The FTSE 100 has meandered higher in early trade, helped by energy stocks, which have been buoyed by the higher oil price of recent days.
Traders have been assessing what moves the mighty oil cartel OPEC might make to stop prices falling significantly, after members warned a production cut was possible. A barrel of Brent crude raced higher yesterday and although it’s fallen back slightly it has still been trading above $105 dollars, dashing hopes that sustained lower prices could feed through to the pumps.

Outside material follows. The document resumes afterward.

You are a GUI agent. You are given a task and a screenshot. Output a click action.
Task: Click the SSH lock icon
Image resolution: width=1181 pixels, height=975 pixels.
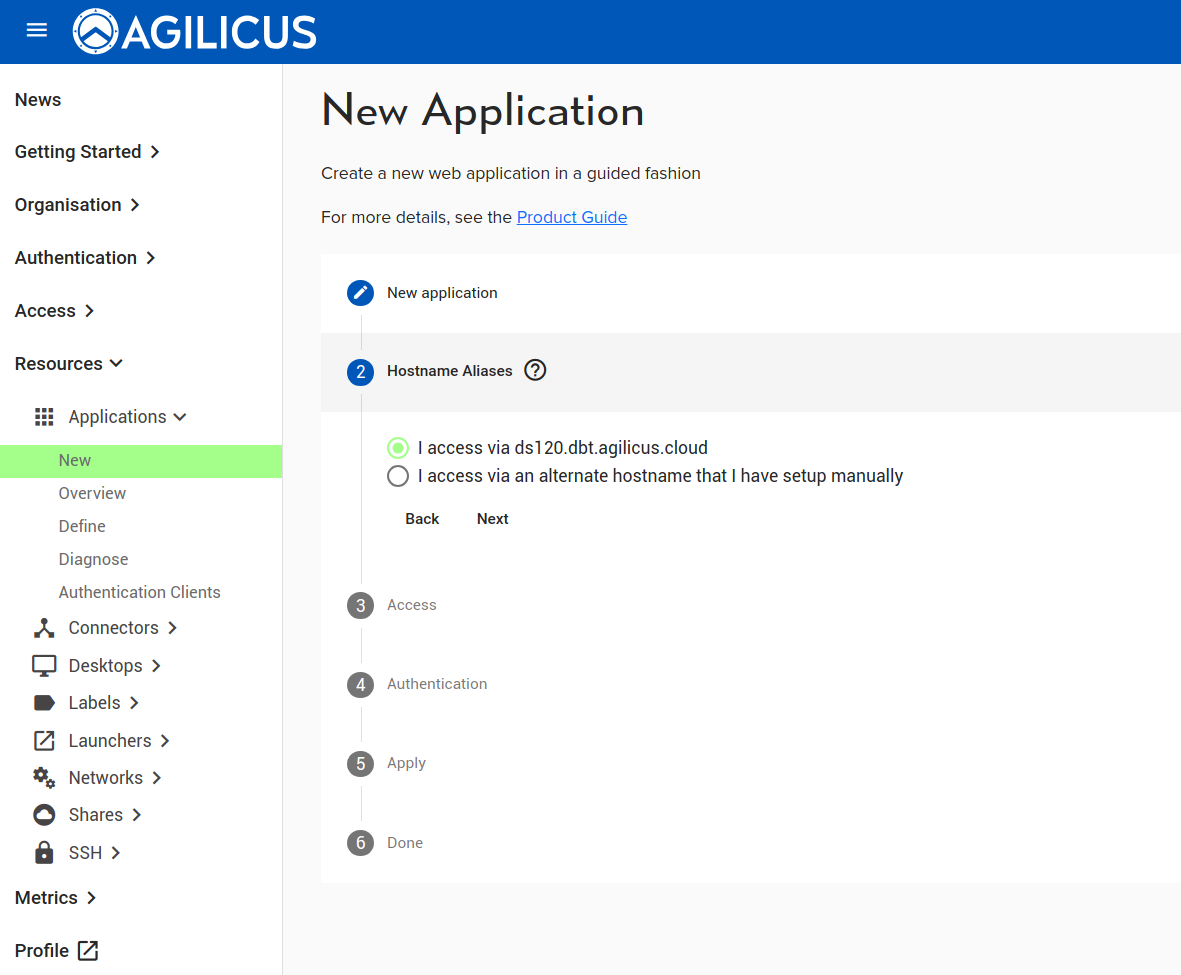pyautogui.click(x=44, y=853)
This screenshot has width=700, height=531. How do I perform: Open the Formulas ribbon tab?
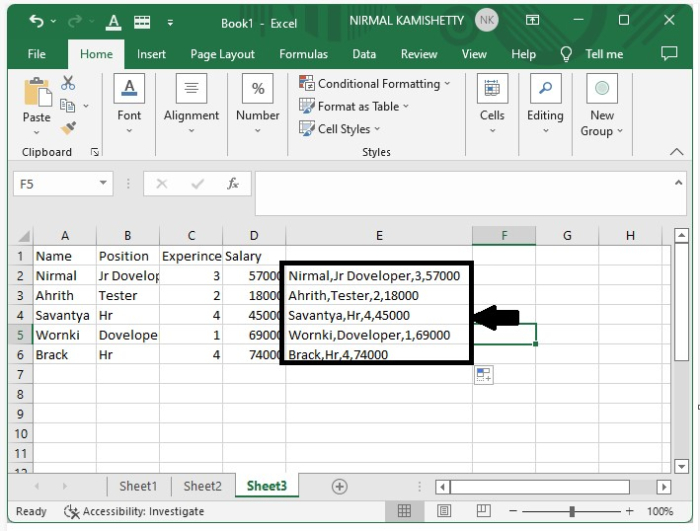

The DAX in Frankfurt and CAC 40 in Paris, have also edged higher in early trade, with gains in financial stocks providing support, as investors expect interest rates to continue rising.
The Federal Reserve, the Bank of England and the European Central Bank have signalled that they are intent on trying to root out entrenched inflation, amid the intensifying energy crisis, so households and firms face the double whammy of rapidly escalating bills and higher borrowing rates simultaneously.
Chancellor Nadhim Zahawi, the UK’s finance minister, is in the US this week meeting with policymakers and bankers but he’s not likely to find any easy solutions to the UK’s energy crisis, given that problems are mounting up Stateside as well.
Companies and households are waiting for some radical solutions, before a winter of woe sets in with warnings coming thick and fast that businesses, particularly in the bar and pub industry will go to the wall without significant support. They face a triple whammy of painful energy bills, staff shortages and a sharp fall in disposable incomes, which will mean treat trips to the pub may be few and far between in the months to come.
Already some pubs and restaurants have been forced to limit service or close more days a week due to staff shortages. More may be forced to curtail opening hours further and concentrate on busy periods to try and limit rising energy costs.
The record rate of vacancies in the labour market is also considered to be behind the 69% jump in UK film and TV production insolvencies.
Many smaller players in the industry are still struggling to pay down debt taken on during the pandemic, amid a fight for staff given that so many skilled operators left the industry during lockdowns. There are worries that the rise in insolvencies for this one sector could spread rapidly if no help is on hand soon for businesses facing really horrible bill hikes.’